-- Material provided follows --

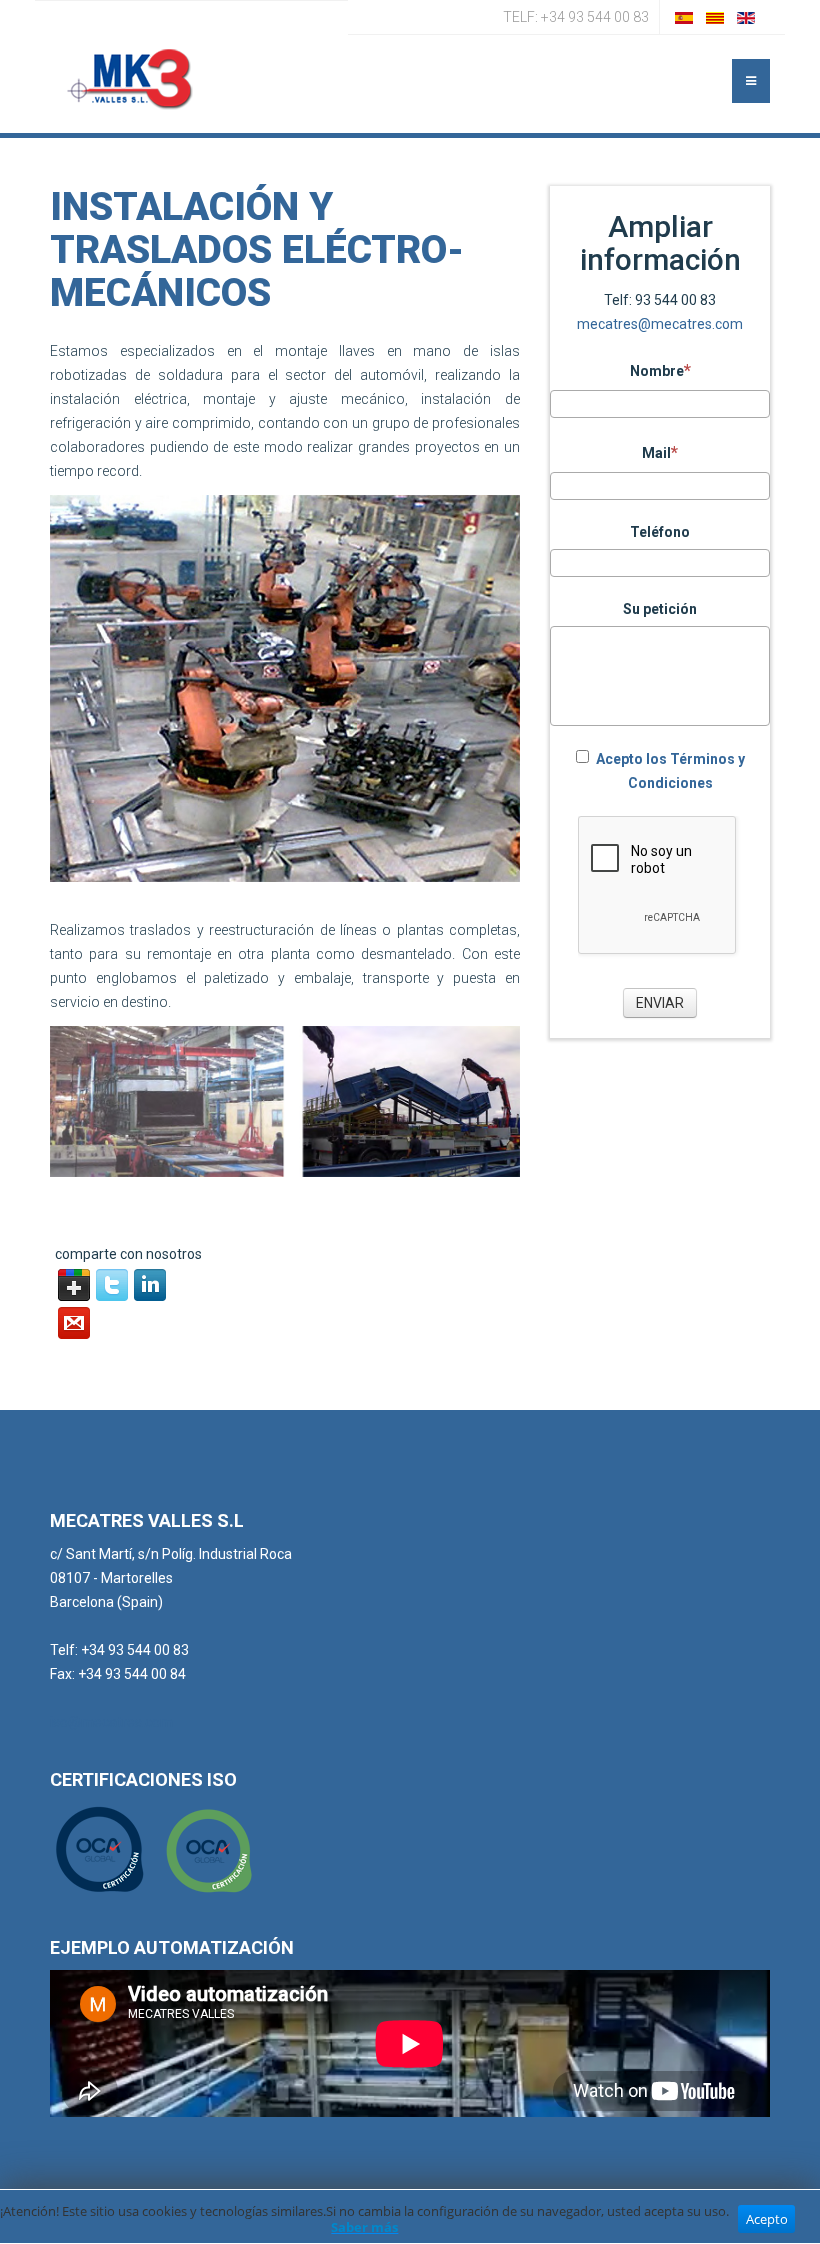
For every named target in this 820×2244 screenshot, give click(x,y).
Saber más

-- Material provided concluded --
-- Material provided follows --

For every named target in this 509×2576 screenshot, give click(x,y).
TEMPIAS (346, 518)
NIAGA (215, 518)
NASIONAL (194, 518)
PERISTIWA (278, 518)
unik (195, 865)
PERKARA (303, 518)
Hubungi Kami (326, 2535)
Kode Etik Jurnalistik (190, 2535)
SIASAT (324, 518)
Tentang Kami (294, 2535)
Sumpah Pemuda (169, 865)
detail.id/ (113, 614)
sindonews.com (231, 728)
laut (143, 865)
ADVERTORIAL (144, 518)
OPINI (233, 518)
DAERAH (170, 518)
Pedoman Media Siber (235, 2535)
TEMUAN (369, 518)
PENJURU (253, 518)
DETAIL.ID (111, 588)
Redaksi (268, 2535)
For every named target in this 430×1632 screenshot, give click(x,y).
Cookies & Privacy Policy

-- Material provided concluded --

» **Problem requirements**:
Look back at the entries above. Retype the line with "PENJURU (253, 518)", the line with "Cookies & Privacy Policy", and all lines in between.

» **Answer section**:
PENJURU (253, 518)
DETAIL.ID (111, 588)
Redaksi (268, 2535)
For every named target in this 430×1632 screenshot, give click(x,y).
Cookies & Privacy Policy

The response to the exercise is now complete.